--- START Selected extract ---

Liao Xintao created CALCITE-2028:
------------------------------------

             Summary: SubQueryRemoveRule should create Join, not Correlate, for 
un-correlated sub-queries
                 Key: CALCITE-2028
                 URL: https://issues.apache.org/jira/browse/CALCITE-2028
             Project: Calcite
          Issue Type: Bug
            Reporter: Liao Xintao
            Assignee: Julian Hyde
            Priority: Normal


I'm doing some work about running TPC-H queries on Flink, and encounter a 
problem that q20 can't be de-correlated appropriately when 
ConfigBuilder.withExpand(false).
TPC-H q20 query has a WHERE clause composed of an IN predicate with an 
un-correlated subquery and an EXISTS predicate with a correlated subquery.
Therefore, in SubQueryRemoveRule.FILTER, the "variablesSet" from the entire 
Filter rel, referenced by the correlated subquery of EXISTS predicate actually, 
 applies to the un-correlated subquery of IN predicate, and finally generates 
an inner-join LogicalCorrelate which will be ignored in RelDecorrelator.

--- END Selected extract ---
--- START Data shown ---

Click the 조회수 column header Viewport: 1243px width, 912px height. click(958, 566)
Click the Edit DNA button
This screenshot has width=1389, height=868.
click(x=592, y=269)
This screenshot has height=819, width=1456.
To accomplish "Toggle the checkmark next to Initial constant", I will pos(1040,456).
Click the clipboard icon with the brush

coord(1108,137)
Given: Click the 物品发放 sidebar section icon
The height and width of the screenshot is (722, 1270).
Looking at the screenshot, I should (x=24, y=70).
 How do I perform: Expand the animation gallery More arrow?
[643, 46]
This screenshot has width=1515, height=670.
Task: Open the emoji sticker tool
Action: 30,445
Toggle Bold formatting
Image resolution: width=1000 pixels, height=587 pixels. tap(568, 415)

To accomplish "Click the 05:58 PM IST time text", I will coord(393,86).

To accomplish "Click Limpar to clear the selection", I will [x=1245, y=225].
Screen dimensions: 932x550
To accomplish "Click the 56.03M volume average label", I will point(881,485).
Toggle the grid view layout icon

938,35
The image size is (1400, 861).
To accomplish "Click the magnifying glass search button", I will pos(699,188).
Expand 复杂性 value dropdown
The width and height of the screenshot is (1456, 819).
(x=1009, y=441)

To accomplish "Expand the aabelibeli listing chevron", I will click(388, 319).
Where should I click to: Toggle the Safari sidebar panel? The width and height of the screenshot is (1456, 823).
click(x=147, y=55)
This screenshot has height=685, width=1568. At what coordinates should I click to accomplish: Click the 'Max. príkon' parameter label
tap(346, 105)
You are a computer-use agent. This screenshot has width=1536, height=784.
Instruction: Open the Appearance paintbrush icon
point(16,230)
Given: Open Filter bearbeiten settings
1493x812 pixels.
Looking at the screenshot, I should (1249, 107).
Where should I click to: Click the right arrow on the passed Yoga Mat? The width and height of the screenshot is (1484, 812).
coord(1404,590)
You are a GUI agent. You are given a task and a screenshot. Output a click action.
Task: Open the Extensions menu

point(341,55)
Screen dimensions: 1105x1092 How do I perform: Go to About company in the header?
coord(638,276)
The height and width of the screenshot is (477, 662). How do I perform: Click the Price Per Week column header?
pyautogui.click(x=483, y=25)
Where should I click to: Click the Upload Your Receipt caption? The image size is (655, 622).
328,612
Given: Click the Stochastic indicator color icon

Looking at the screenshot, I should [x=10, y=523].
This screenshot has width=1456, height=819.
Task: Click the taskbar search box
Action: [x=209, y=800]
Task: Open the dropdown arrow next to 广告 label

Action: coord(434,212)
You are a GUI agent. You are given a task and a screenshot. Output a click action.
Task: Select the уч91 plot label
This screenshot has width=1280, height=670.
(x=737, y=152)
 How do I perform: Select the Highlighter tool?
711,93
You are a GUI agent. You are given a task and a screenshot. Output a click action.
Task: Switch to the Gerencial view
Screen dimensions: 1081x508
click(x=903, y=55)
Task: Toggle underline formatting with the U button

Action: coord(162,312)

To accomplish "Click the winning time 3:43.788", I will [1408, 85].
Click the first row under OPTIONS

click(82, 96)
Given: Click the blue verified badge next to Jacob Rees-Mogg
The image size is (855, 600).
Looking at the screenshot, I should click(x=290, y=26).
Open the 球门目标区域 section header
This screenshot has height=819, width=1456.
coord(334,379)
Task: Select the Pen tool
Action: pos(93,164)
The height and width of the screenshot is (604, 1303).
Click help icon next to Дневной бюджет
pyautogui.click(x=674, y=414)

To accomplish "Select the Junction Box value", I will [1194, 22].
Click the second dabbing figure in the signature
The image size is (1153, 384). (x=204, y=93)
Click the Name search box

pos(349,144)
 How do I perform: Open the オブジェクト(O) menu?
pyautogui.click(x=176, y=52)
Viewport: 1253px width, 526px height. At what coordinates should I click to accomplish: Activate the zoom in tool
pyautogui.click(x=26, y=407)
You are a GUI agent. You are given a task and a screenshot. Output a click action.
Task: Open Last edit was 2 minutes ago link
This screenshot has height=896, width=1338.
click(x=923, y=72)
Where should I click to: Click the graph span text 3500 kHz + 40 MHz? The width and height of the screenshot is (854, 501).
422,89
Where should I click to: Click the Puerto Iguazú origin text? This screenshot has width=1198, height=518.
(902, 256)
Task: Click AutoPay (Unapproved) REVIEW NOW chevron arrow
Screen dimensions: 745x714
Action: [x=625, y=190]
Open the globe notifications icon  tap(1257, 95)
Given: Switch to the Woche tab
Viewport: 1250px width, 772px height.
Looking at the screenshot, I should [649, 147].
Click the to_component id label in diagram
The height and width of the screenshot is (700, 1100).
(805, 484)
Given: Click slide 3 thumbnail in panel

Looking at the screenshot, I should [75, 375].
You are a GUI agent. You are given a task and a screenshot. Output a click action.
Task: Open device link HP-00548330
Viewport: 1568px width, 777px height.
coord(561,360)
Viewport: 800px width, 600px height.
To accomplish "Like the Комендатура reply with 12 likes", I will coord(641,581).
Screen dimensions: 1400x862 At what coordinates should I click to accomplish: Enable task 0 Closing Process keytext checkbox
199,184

--- END Data shown ---

**Aim 1:**
In the Calcite issue report:
(a) Who is the assignee?
(b) Which TPC-H query can't be de-correlated appropriately?
(c) What does SubQueryRemoveRule.FILTER finally generate that RelDecorrelator ignores?
**Aim 2:** Can you echo the Calcite issue report word for word, starting at "I'm doing some" and ending at "ignored in RelDecorrelator."?
The records come from a separate source.

**Result 1:**
(a) Julian Hyde
(b) q20
(c) An inner-join LogicalCorrelate

**Result 2:**
I'm doing some work about running TPC-H queries on Flink, and encounter a 
problem that q20 can't be de-correlated appropriately when 
ConfigBuilder.withExpand(false).
TPC-H q20 query has a WHERE clause composed of an IN predicate with an 
un-correlated subquery and an EXISTS predicate with a correlated subquery.
Therefore, in SubQueryRemoveRule.FILTER, the "variablesSet" from the entire 
Filter rel, referenced by the correlated subquery of EXISTS predicate actually, 
 applies to the un-correlated subquery of IN predicate, and finally generates 
an inner-join LogicalCorrelate which will be ignored in RelDecorrelator.